A wakeboard tower is usually a common characteristic of a wakeboard boat. The tower elevates the pulling position of the rope allowing the rider to launch and stay in the air longer reducing the pull downwards.

== Safety and regulations ==
Wake boats must comply with U.S. Coast Guard safety requirements, including carrying Coast Guard-approved personal flotation devices (PFDs) for each person aboard, visual distress signals, sound-producing devices, and fire extinguishers. As of January 2025, new PFD classifications require Level 50 devices for wakeboarding activities in calm waters.

Recent safety concerns have led to enhanced regulations. The Coast Guard issued Safety Alert 06-25 in April 2025, warning about bow seating risks when encountering large wakes, emphasizing proper weight distribution and passenger positioning.

== Environmental impact ==
Wake boats create significantly larger wakes than traditional boats, leading to increased shoreline erosion and aquatic habitat disruption. Studies show wake boats operated in surf mode produce much greater wave energy and propeller downwash, affecting lake ecosystems and nearshore environments.

Exercises to complete:
1. In the wake boat text, what level of PFD is required for wakeboarding in calm waters as of January 2025?
2. Continue the passage on wake boats from where it stops.

[Collected data]
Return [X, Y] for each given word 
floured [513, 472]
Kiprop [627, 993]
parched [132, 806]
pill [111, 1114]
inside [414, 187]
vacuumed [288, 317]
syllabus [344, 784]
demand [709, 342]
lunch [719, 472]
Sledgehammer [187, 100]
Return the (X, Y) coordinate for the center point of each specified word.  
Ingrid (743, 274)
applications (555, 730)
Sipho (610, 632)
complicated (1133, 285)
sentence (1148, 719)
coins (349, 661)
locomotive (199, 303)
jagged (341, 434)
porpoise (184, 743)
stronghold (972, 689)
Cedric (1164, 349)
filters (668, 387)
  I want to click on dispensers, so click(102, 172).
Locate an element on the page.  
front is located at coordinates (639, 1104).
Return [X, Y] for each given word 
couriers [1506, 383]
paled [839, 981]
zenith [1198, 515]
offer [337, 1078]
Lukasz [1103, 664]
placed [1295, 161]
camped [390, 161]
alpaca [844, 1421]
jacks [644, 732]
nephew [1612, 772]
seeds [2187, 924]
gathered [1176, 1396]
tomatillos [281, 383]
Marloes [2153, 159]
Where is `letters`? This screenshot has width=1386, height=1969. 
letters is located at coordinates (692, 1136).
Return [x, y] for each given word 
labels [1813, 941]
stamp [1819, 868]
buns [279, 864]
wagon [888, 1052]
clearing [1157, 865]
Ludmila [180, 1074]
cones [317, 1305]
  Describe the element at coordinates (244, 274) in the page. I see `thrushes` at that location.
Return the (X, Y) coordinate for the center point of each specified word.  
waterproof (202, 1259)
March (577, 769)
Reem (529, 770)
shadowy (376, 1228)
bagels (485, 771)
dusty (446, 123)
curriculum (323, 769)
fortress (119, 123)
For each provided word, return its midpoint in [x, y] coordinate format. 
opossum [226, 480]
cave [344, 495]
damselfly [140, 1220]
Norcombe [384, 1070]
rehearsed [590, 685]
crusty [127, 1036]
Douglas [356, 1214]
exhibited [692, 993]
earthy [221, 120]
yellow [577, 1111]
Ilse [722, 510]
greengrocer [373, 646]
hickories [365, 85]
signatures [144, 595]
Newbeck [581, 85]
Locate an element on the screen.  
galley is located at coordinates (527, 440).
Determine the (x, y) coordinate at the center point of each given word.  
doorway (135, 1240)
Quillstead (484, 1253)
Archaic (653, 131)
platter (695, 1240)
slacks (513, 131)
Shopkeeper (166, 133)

Answers by item:
1. Level 50 devices.

2.
Many jurisdictions have implemented restrictions on wake boat activities. Canada's Vessel Operation Restriction Regulations, amended in December 2023, created specific wake surfing prohibitions separate from general towing restrictions, allowing local authorities to target issues generated by wake surfing without broader restrictions. Multiple U.S. states require wake boats to operate in waters at least 20 feet deep and 600 feet from shore to minimize environmental impact.

==Popular brands==
- Centurion
- Malibu
- MasterCraft
- Nautique
- Pavati
- Supra
- Tigé

- Axis Wake (Sub-brand of Malibu)

- Moomba (Sub-brand of Skiers Choice)

- ATX (Entry-level segment)

- Heyday (Brunswick Corporation)

These manufacturers collectively control over 80% of the North American wakeboard boat market, with Malibu, MasterCraft, and Nautique being the premium segment leaders."

== Market ==
The global wakeboard boat market was valued at approximately USD 2.8 billion in 2023 and is projected to reach USD 4.8 billion by 2032, growing at a compound annual growth rate (CAGR) of 5.8%. North America holds the largest market share, with the United States accounting for the majority due to favorable water sports infrastructure and high disposable income levels.

Market growth is driven by increasing interest in water sports, technological innovations, and rising disposable incomes globally. The Asia-Pacific region is experiencing the fastest growth rate due to expanding middle-class populations and water sports tourism development.